- [EXERCISE]:
Below this line is a set of entries; quote exactly the lines from the line that contains "Click the blue 新建 button" to the line that contains "Task: Click the Port Forwarding device icon", both lines included.

(Stored items)
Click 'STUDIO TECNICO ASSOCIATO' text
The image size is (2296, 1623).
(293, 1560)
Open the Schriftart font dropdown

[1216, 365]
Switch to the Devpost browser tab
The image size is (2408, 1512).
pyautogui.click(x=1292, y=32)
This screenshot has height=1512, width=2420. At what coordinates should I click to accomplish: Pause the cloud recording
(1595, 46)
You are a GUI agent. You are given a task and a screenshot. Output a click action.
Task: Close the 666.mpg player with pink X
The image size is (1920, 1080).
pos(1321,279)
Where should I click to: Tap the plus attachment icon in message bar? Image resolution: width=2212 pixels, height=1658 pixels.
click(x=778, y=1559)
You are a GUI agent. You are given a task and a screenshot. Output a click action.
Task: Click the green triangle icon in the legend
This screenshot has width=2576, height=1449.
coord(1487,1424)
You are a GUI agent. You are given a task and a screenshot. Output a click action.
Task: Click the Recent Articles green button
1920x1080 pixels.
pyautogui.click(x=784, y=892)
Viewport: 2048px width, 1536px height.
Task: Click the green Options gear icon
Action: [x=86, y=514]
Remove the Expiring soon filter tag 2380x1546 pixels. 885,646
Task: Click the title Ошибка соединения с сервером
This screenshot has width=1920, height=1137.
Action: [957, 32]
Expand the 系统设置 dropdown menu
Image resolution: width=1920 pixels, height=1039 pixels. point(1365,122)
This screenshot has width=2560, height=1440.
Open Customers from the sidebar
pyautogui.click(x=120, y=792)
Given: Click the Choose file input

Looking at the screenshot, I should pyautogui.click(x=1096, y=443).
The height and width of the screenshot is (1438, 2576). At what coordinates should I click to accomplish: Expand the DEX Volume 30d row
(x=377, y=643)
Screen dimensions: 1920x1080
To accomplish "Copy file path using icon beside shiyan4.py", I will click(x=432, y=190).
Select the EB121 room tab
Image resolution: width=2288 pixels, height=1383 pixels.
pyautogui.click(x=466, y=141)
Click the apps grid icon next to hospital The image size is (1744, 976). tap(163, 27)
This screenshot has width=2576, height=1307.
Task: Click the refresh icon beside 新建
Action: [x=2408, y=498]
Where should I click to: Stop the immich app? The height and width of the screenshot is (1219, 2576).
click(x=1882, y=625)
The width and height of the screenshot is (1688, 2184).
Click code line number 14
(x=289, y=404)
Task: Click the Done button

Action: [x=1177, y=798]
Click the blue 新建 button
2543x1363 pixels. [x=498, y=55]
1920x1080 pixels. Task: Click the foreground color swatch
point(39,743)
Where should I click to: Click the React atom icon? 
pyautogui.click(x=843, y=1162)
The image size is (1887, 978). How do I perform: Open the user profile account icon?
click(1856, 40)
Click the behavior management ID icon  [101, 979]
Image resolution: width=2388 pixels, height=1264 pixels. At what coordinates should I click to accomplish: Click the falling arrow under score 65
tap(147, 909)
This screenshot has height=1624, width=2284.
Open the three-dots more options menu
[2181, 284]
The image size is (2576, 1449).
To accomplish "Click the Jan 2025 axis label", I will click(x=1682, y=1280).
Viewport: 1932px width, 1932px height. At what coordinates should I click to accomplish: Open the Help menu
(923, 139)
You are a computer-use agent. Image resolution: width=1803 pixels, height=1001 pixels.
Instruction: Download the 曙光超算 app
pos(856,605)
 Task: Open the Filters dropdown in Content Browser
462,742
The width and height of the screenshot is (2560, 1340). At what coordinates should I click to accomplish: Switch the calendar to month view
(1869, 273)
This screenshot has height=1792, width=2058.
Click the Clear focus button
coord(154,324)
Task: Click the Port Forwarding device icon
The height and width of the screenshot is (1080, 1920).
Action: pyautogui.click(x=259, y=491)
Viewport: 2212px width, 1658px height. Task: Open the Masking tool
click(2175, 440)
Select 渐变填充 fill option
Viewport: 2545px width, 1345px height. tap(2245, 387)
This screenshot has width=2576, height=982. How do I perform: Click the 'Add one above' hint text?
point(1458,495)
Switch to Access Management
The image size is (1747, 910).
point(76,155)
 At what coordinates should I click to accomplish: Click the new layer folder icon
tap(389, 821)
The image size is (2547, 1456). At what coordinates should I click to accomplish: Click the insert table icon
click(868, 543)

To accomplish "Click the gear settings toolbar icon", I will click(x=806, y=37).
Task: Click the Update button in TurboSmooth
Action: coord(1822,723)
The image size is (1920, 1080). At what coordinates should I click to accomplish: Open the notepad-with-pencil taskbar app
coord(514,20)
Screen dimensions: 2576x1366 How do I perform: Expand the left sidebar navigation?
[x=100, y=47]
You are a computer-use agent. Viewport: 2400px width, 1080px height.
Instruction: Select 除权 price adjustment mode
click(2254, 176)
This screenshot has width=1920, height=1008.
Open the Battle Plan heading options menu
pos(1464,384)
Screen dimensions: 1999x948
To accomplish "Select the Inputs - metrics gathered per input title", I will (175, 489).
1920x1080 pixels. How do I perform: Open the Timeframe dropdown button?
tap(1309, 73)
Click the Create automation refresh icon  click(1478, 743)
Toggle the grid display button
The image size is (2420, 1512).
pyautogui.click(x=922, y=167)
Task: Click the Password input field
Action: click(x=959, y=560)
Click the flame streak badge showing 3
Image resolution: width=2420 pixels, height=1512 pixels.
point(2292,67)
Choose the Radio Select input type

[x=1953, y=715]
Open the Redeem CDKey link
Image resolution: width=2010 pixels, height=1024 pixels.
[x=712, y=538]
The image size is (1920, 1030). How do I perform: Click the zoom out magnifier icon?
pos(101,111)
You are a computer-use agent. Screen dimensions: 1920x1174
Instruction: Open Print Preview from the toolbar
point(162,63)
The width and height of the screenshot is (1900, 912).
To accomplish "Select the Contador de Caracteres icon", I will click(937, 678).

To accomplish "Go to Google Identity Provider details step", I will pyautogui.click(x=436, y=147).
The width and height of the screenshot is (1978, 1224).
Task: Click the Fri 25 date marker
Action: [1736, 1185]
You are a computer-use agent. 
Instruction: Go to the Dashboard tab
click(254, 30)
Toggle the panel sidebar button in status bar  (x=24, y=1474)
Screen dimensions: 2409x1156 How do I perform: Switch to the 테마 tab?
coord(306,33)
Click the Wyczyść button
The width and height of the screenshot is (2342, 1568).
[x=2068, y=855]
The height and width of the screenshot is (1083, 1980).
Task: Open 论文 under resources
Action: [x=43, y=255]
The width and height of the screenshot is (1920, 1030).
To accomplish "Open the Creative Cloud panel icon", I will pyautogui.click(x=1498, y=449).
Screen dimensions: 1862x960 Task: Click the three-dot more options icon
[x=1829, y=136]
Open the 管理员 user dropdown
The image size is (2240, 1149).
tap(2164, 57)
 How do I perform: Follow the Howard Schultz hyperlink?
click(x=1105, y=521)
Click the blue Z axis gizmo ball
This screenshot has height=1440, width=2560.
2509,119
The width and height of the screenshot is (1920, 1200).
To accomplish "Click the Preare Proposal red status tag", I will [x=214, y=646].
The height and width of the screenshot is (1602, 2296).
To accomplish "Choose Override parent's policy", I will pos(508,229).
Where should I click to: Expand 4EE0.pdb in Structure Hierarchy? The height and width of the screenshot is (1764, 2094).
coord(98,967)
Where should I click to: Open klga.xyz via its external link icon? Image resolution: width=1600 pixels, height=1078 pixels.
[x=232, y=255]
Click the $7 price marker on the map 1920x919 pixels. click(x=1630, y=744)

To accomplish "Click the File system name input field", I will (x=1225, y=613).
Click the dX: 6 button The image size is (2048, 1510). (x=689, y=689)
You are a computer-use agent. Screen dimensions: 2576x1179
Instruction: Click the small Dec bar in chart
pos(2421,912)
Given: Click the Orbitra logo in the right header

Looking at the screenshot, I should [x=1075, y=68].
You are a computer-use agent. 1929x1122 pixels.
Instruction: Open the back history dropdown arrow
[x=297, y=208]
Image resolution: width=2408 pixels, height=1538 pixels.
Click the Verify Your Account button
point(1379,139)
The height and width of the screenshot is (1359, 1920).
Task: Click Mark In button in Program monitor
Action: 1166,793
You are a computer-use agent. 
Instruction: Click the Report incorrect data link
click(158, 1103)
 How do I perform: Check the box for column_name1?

- [REPLY]:
Click the blue 新建 button
2543x1363 pixels. [x=498, y=55]
1920x1080 pixels. Task: Click the foreground color swatch
point(39,743)
Where should I click to: Click the React atom icon? 
pyautogui.click(x=843, y=1162)
The image size is (1887, 978). How do I perform: Open the user profile account icon?
click(1856, 40)
Click the behavior management ID icon  [101, 979]
Image resolution: width=2388 pixels, height=1264 pixels. At what coordinates should I click to accomplish: Click the falling arrow under score 65
tap(147, 909)
This screenshot has height=1624, width=2284.
Open the three-dots more options menu
[2181, 284]
The image size is (2576, 1449).
To accomplish "Click the Jan 2025 axis label", I will click(x=1682, y=1280).
Viewport: 1932px width, 1932px height. At what coordinates should I click to accomplish: Open the Help menu
(923, 139)
You are a computer-use agent. Image resolution: width=1803 pixels, height=1001 pixels.
Instruction: Download the 曙光超算 app
pos(856,605)
 Task: Open the Filters dropdown in Content Browser
462,742
The width and height of the screenshot is (2560, 1340). At what coordinates should I click to accomplish: Switch the calendar to month view
(1869, 273)
This screenshot has height=1792, width=2058.
Click the Clear focus button
coord(154,324)
Task: Click the Port Forwarding device icon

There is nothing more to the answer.